Ante tales omisiones documentales y paradojas flagrantes, a continuación se
descubren algunas fuentes primarias jamás citadas en los trabajos sobre el
período martinista. Estas revistas culturales no sólo declaran el apoyo de los
intelectuales salvadoreños más connotados a su régimen. También exponen la
defensa de la represión en nombre de la soberanía nacional, del anti-
imperialismo e, incluso, del pacifismo “comunista”. Tal es el “archivo del mal”

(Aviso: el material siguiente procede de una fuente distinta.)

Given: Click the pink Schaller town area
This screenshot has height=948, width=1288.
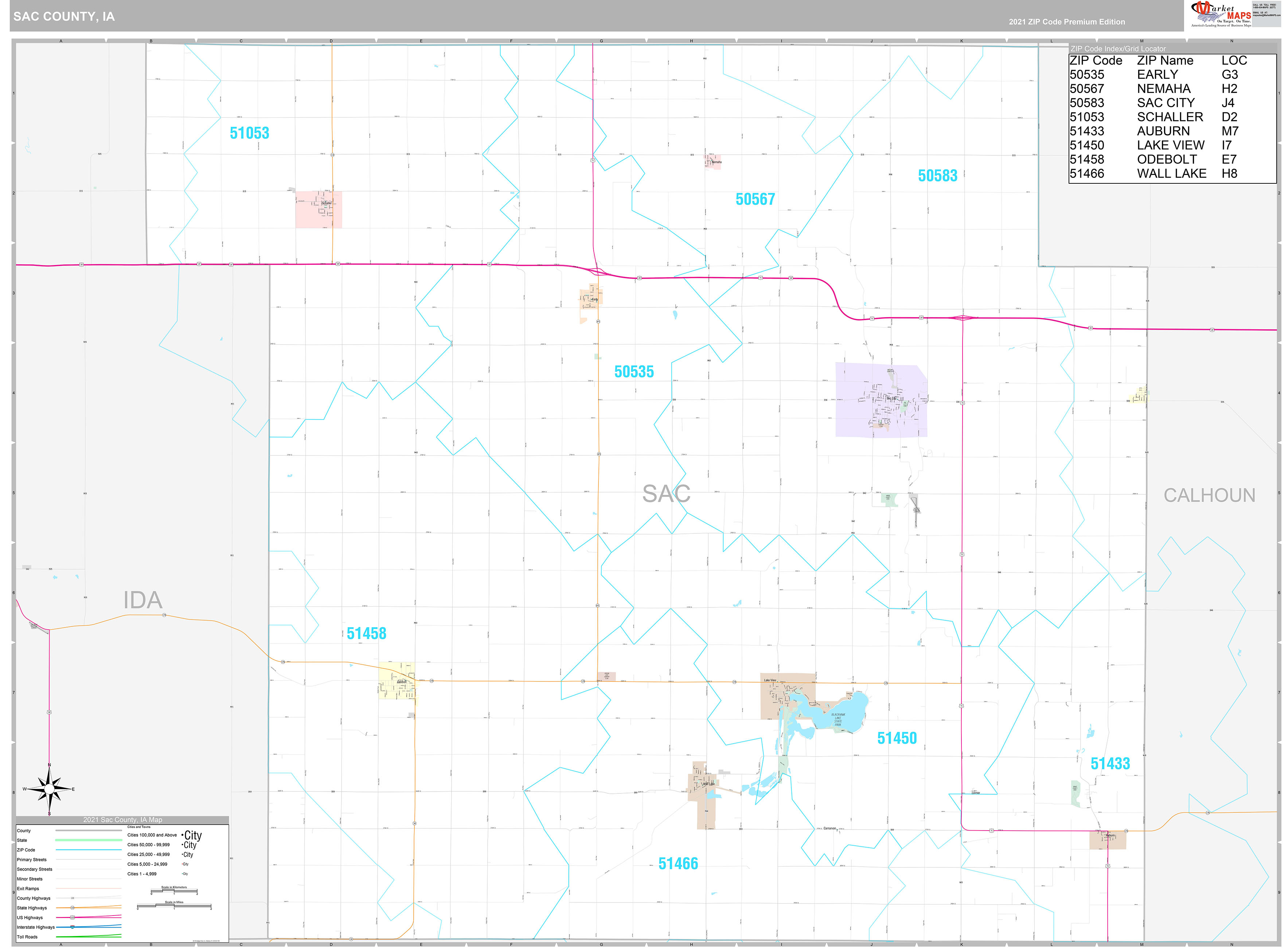Looking at the screenshot, I should [319, 209].
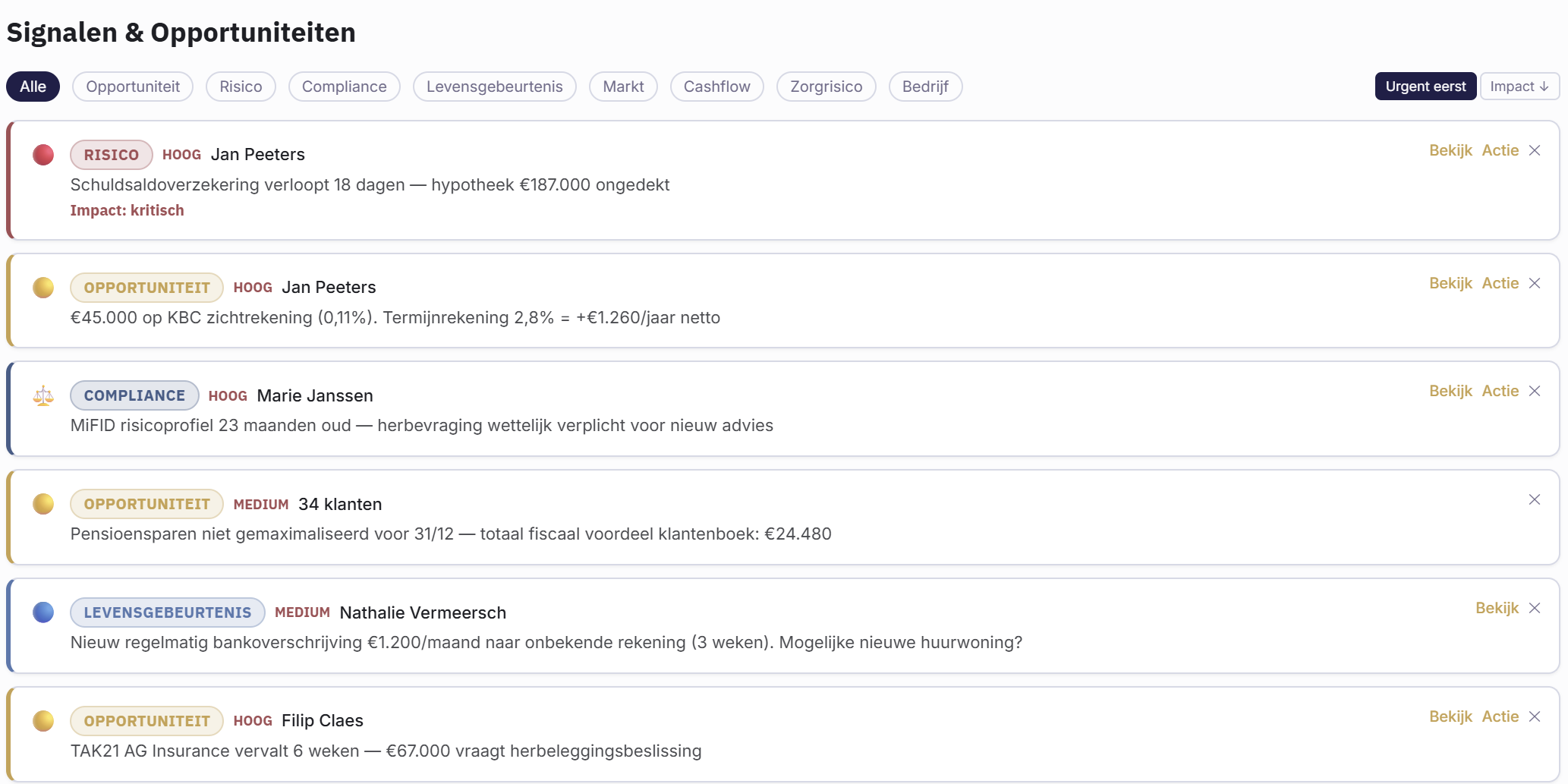Select the Markt filter chip
Image resolution: width=1568 pixels, height=784 pixels.
coord(622,86)
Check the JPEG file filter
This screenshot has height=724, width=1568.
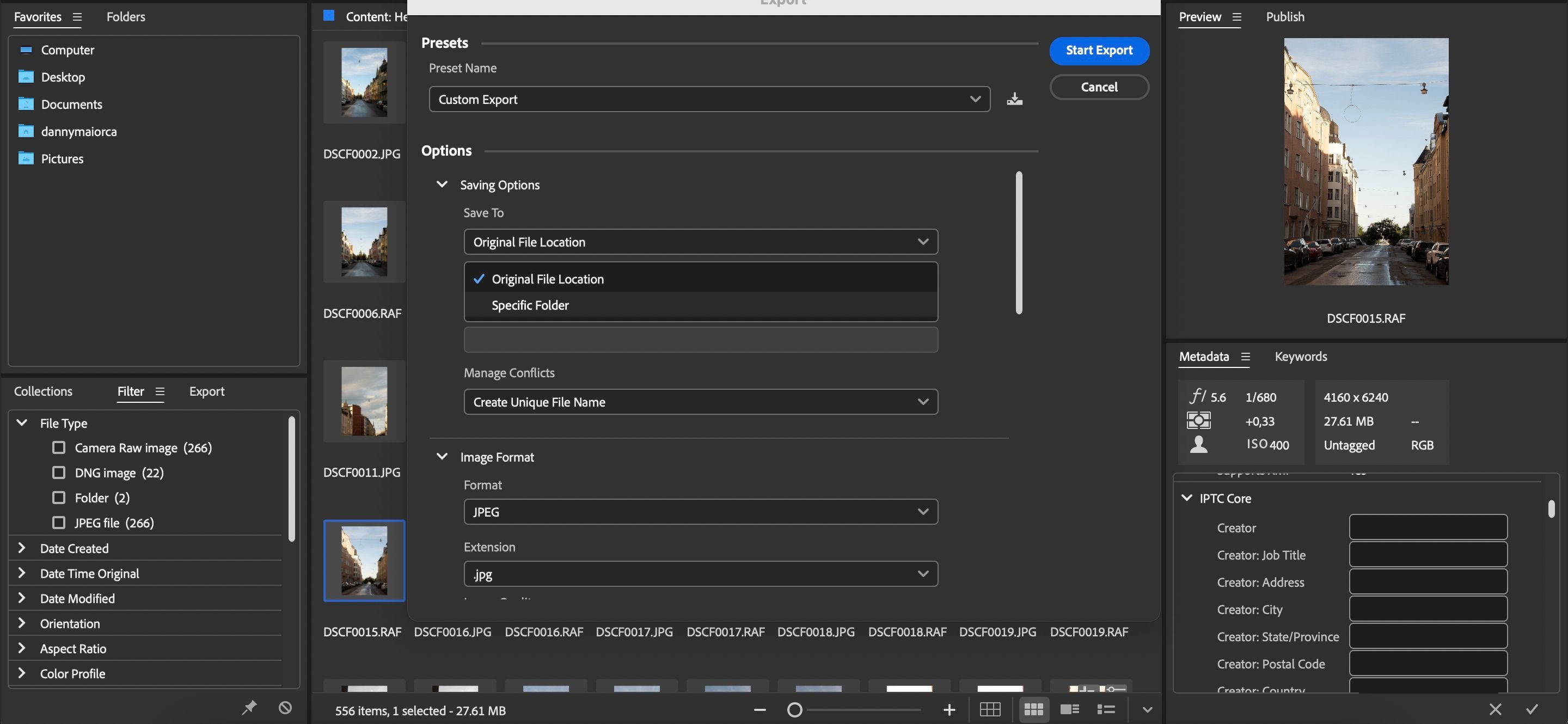[x=58, y=522]
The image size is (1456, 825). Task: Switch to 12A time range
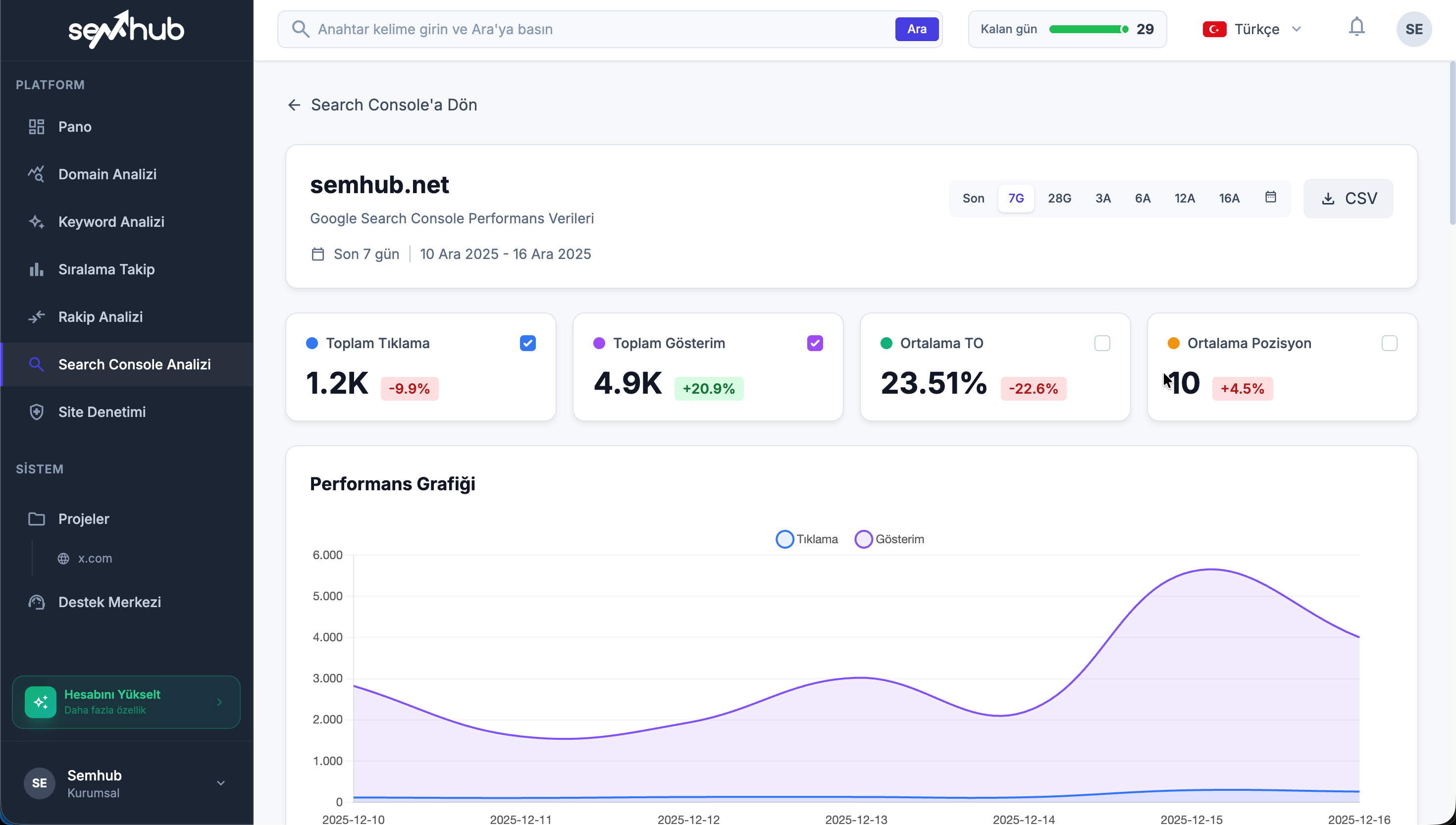point(1184,198)
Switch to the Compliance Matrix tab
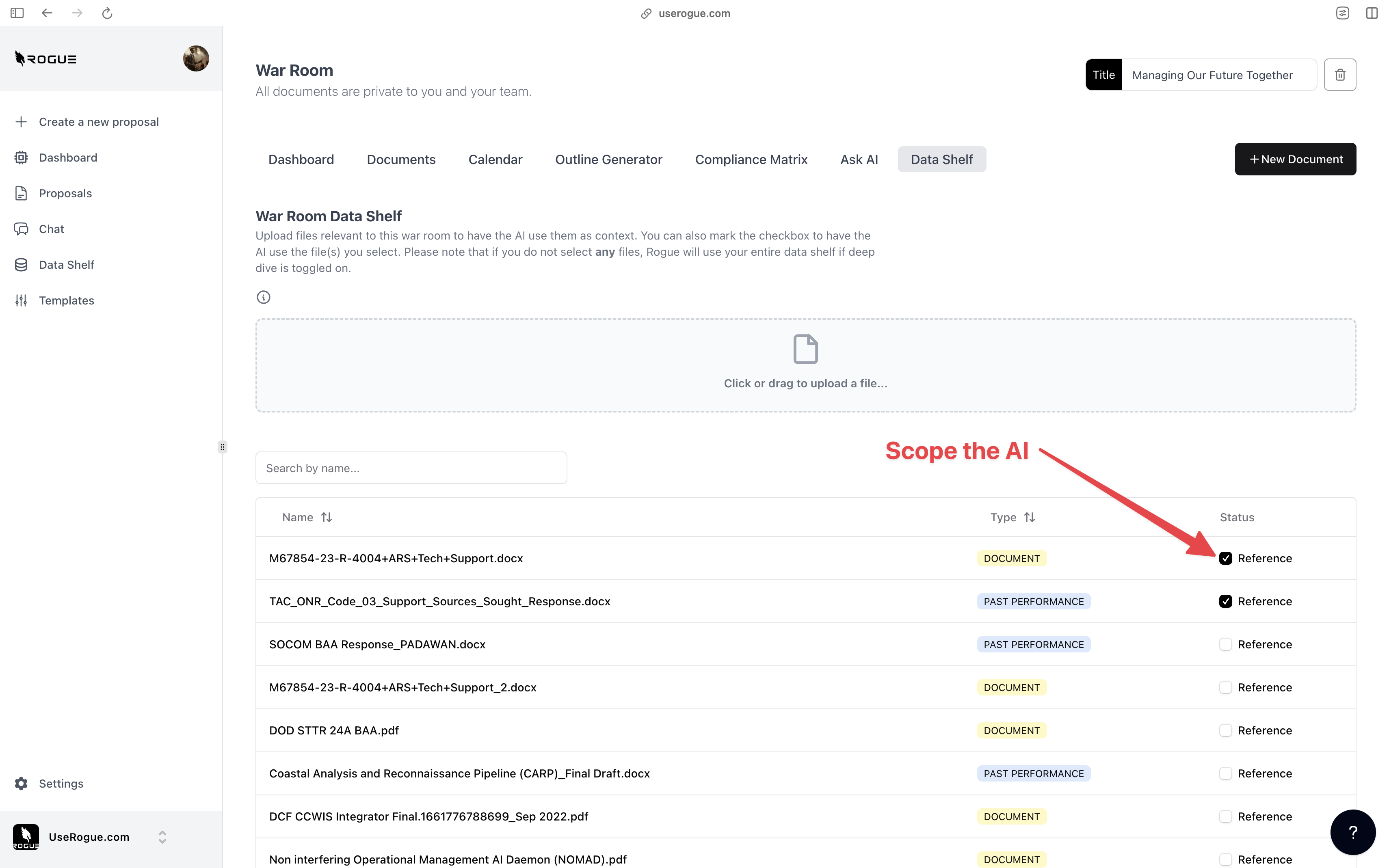The height and width of the screenshot is (868, 1389). tap(751, 160)
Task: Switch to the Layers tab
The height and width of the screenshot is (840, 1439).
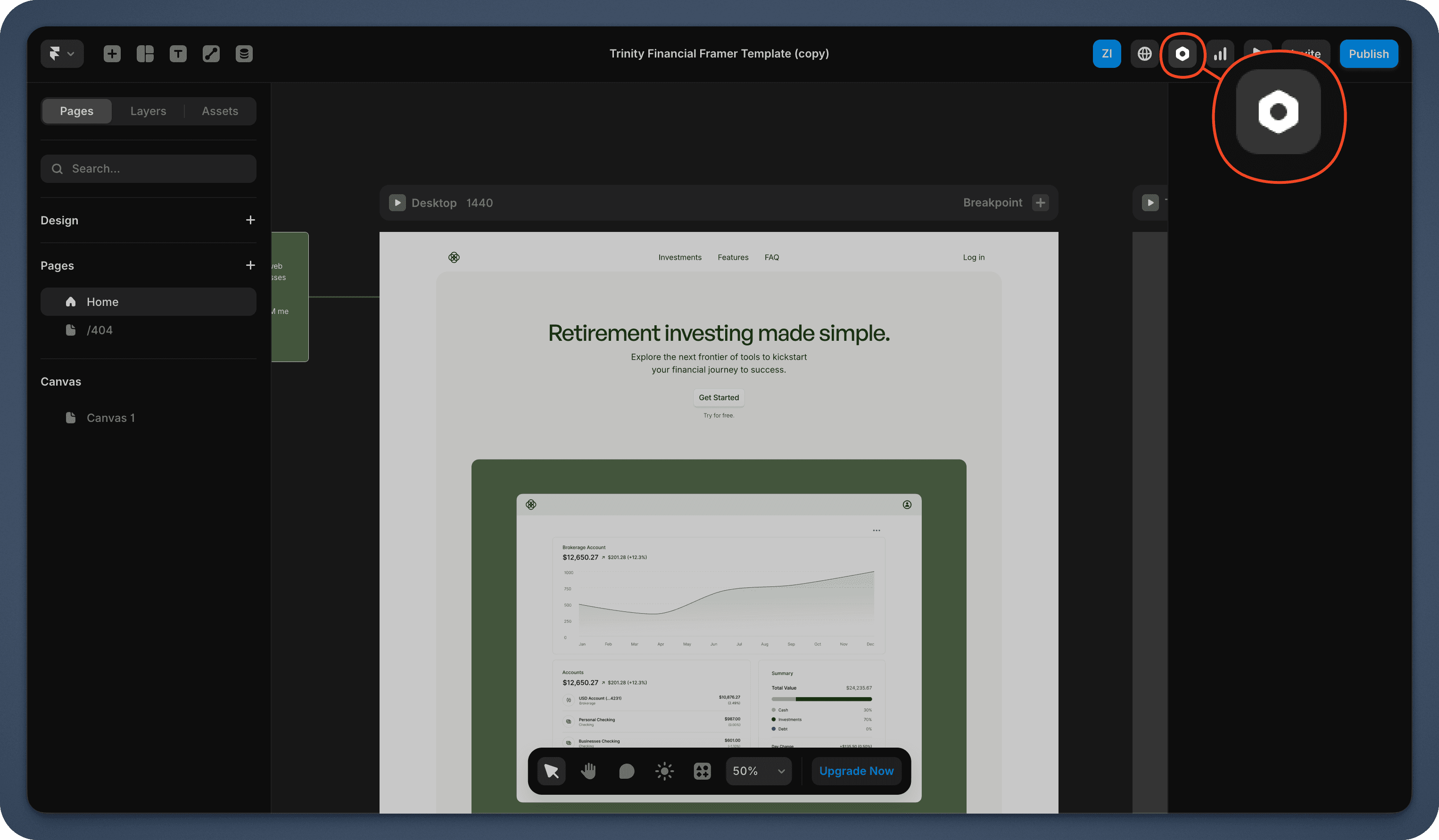Action: pos(148,111)
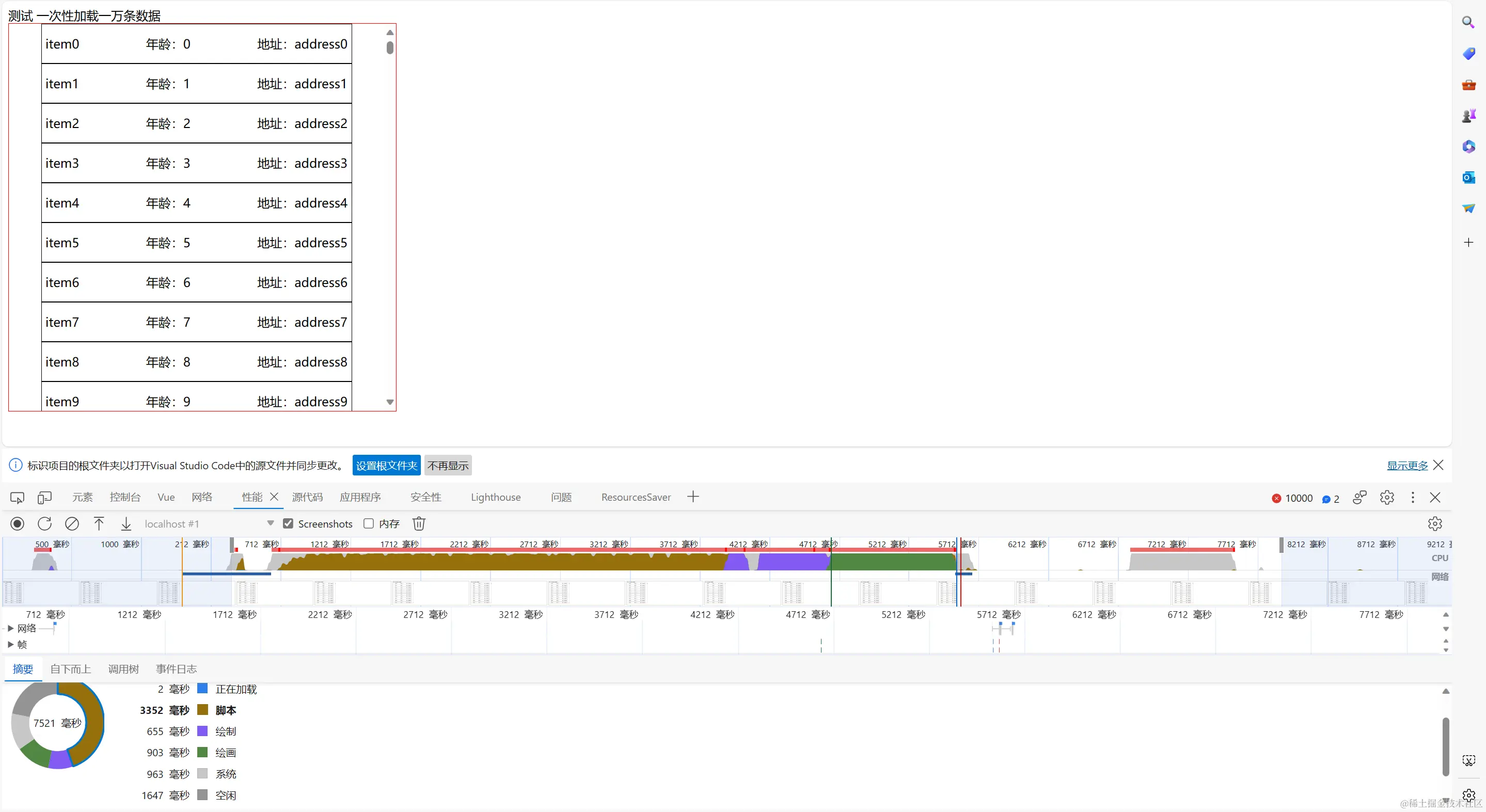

que en el siglo XXI provoca un “mal de archivo”, oculto por la historiografía
literaria hasta el 2014.
I. El apoyo a Martínez
En diciembre de 1931, el ascenso de Maximiliano Hernández Martínez lo apoyan
casi todos los intelectuales anti-imperialistas de Centroamérica (Repertorio
Americano, 21 de diciembre de 1931). El primer escritor que condena de “matanza
de El Salvador” en público —el costarricense Octavio Jiménez Alpízar (Juan del
Camino) en el Repertorio Americano (30 de enero y 13 de febrero de 1932)— un
mes antes califica el golpe de estado de “ejemplo viril” contra el imperialismo
estadounidense. Entre diciembre de 1931 y enero-febrero de 1932, Jiménez
Alpízar oscila de considerar al general Martínez como fuerza política contra el
“tutelaje” estadounidense, hasta incriminarlo por “la matanza”. Un giro tan
radical aún no se documenta para los intelectuales salvadoreños, quienes jamás
emplean ese término de manera explícita en sus publicaciones, nacionales ni
extranjeras.
Igualmente, en una revista de teósofos independientes, Cypactly. Tribuna del
Pensamiento Libre de América, la foto que certifica al general Martínez como
“presidente constitucional de El Salvador” se conjuga con el “Cuento de barro.
Benjasmín” de Salarrué, ilustrado por Luis Alfredo Cáceres Madrid, en una
unidad indisoluble entre el letrado y el soldado (Cypactly, 8 de diciembre de
1931; junto a otros diez cuentos de barro, “Benjasmín” no se incluye en el libro de
1933 ni en la Narrativa completa de 1999). A la vez, entre los círculos universitarios
cercanos al radical periódico Opinión estudiantil, “esta nueva época” significa
“momentos de rebeldías libertarias […] a la obra de la regeneración
maravillosamente generada la noche del dos de diciembre [día del golpe de
estado, en el cual renacen] las libertades ciudadanas tiránicamente en cadenas”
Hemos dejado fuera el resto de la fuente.